Description
Describe the bug
Disclaimer: this is not necessarily a bug of spatialLIBD::registration_pseudobulk
I'm using the registration_pseudobulk
to create pseudobulked data. The values of the variable that are fed into the var_registration
parameter contains special character, e.g. spd03-L3/4
instead of spd03
. This will result in the colname of the pseudobulked data to be incomplete, i.e. the colnames of sce_pseudo
to miss this var_registration value (e.g., donor_
instead of donor_spd03
).
This in turn creates unexpected behavior in the following filtering and normalization step in edgeR
(See the bolded lines below.), and lead to incorrect pseudobulked data.
e.g.
NOTE: one pseudo-bulked sample is dropped
2025-03-17 14:53:19.498221 make pseudobulk object
2025-03-17 14:53:37.693132 dropping 1 pseudo-bulked samples that are below 'min_ncells'.
2025-03-17 14:53:37.76985 drop lowly expressed genes
Repeated column names found in count matrix
2025-03-17 14:53:38.02077 normalize expression
Repeated column names found in count matrix
Warning message:
In filterByExpr.DGEList(y, design = design, group = group, lib.size = lib.size, :
All samples appear to belong to the same group.
I just want to report this unexpected behavior or corner case.

§ **DATASET ENTRIES**:
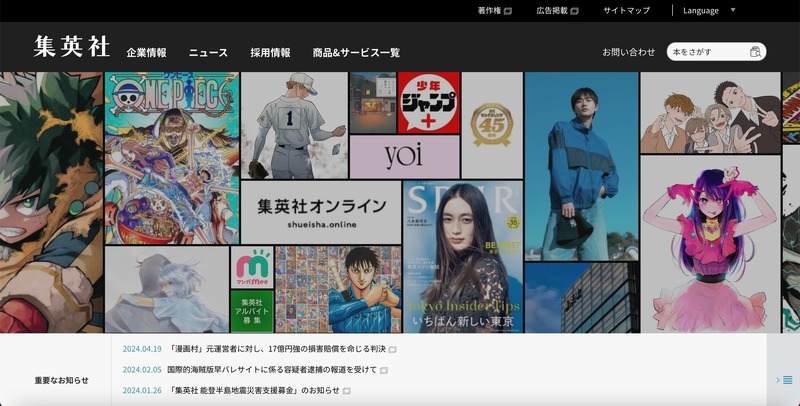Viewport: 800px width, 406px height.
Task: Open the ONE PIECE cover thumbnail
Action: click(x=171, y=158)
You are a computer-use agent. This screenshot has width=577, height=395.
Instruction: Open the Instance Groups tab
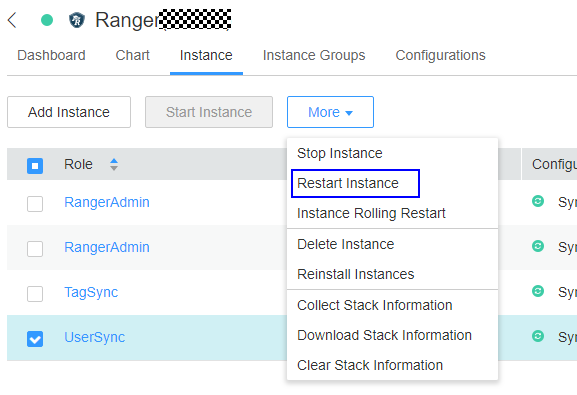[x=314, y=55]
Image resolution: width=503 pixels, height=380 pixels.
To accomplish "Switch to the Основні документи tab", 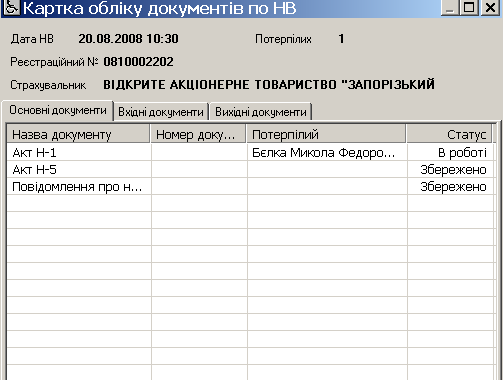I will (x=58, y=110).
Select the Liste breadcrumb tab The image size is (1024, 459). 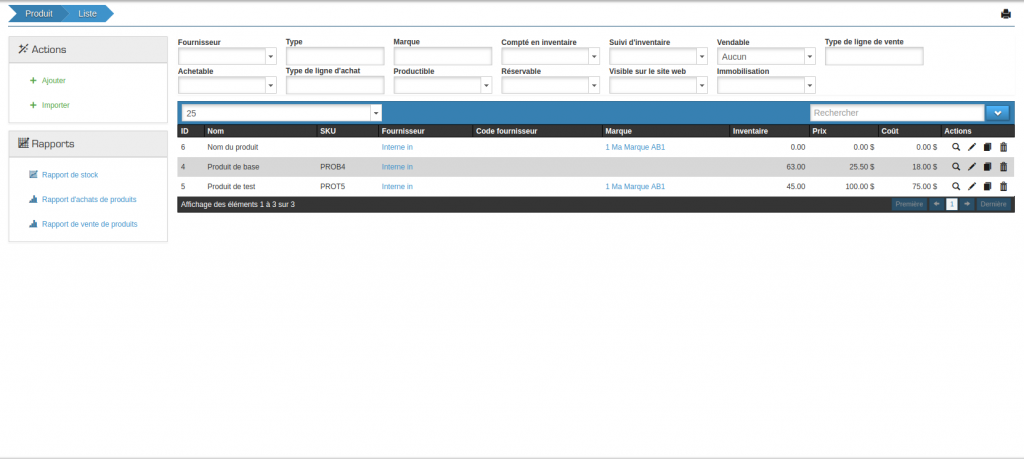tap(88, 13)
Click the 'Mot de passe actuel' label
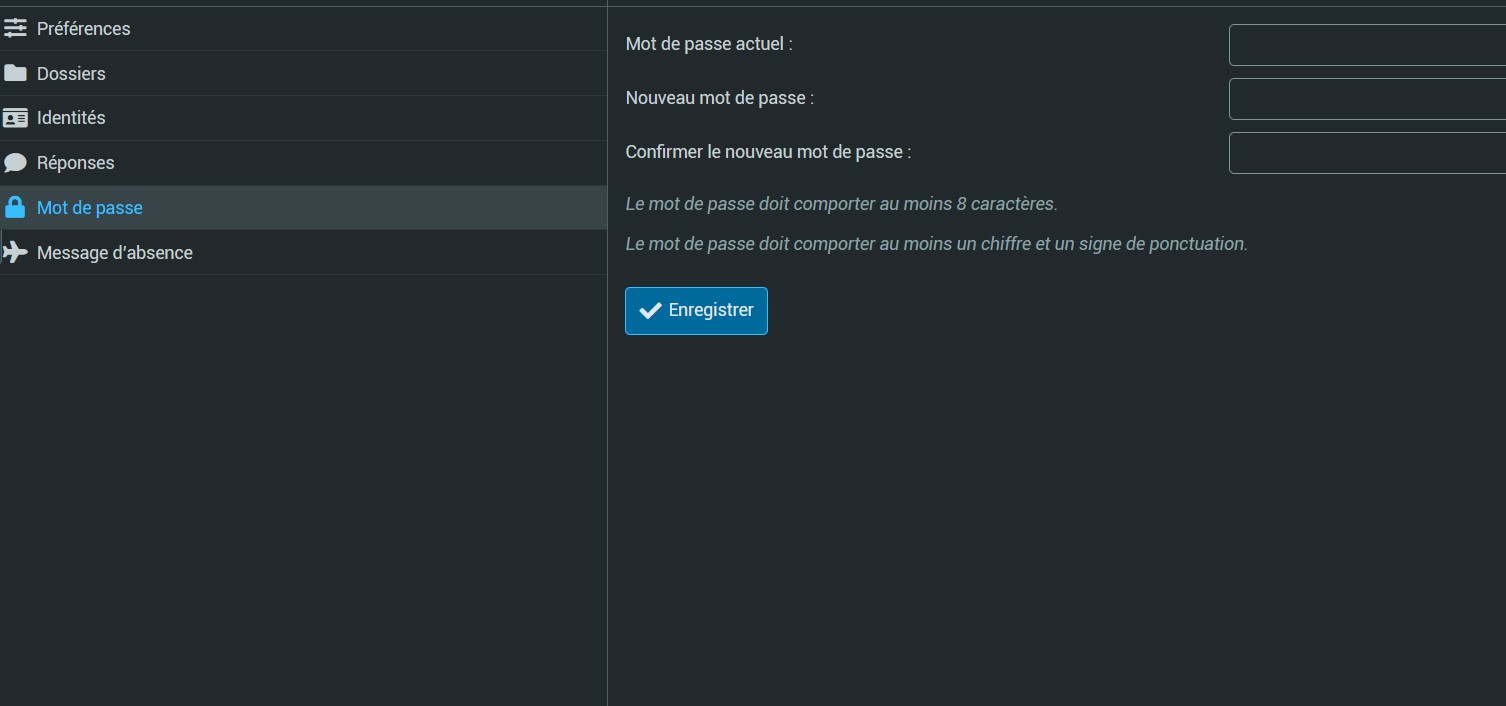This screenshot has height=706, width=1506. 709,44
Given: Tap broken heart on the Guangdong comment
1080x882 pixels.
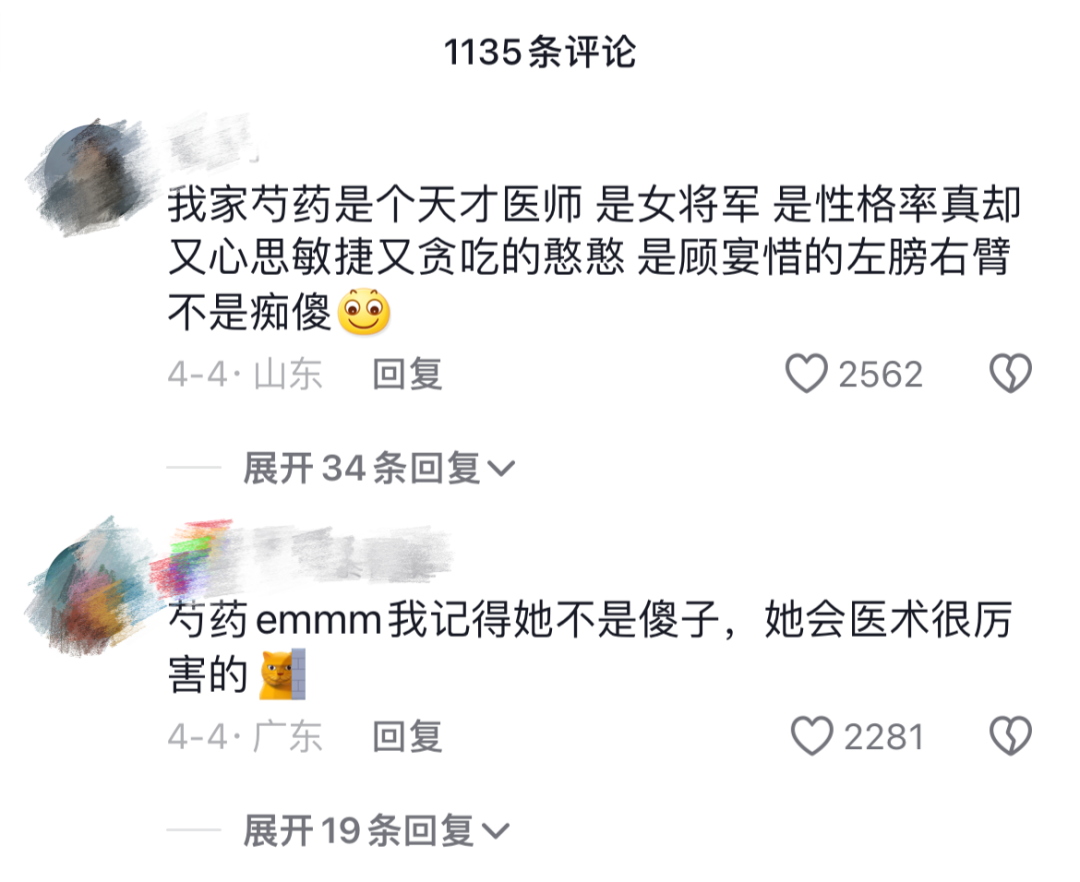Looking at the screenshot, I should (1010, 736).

---

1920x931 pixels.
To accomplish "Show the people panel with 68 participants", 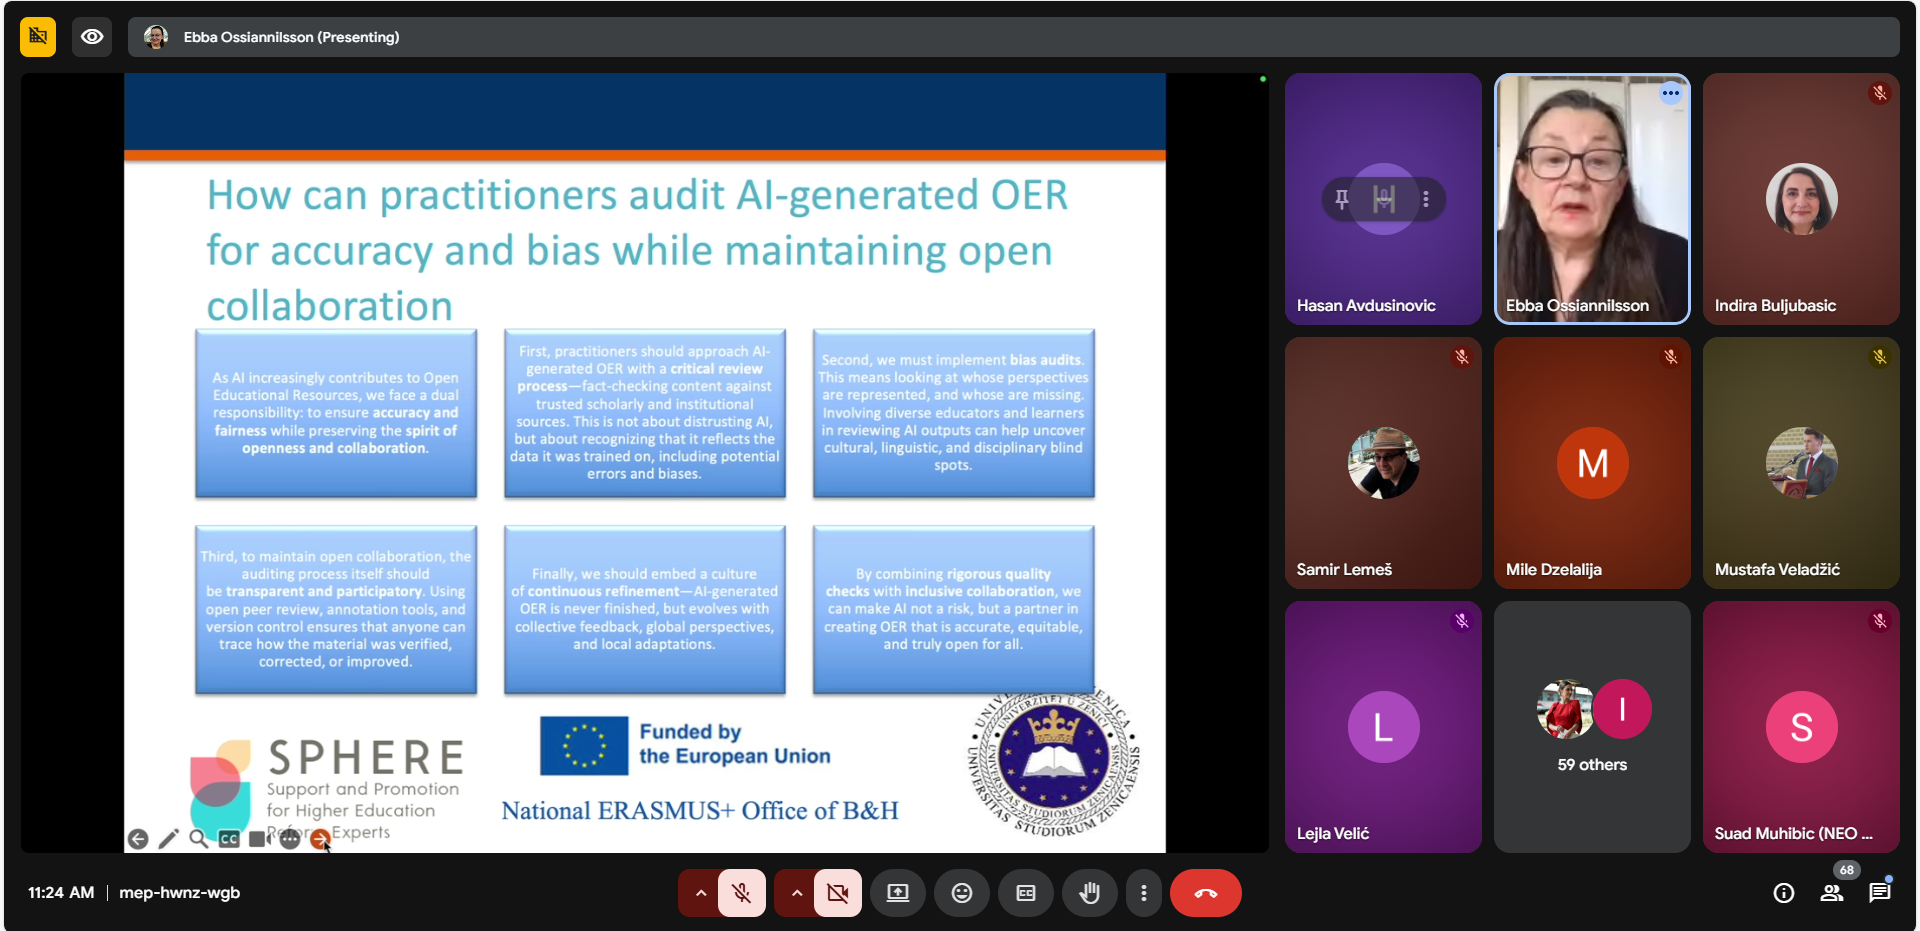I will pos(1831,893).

§ **EXERCISE DETAILS**: In the bug report above, rewrite the part between "NOTE: one pseudo-bulked" and "the same group.", inclusive, changing "Repeated column names" to "Duplicate column names".

§ **EXPECTED OUTPUT**:
NOTE: one pseudo-bulked sample is dropped
2025-03-17 14:53:19.498221 make pseudobulk object
2025-03-17 14:53:37.693132 dropping 1 pseudo-bulked samples that are below 'min_ncells'.
2025-03-17 14:53:37.76985 drop lowly expressed genes
Duplicate column names found in count matrix
2025-03-17 14:53:38.02077 normalize expression
Duplicate column names found in count matrix
Warning message:
In filterByExpr.DGEList(y, design = design, group = group, lib.size = lib.size, :
All samples appear to belong to the same group.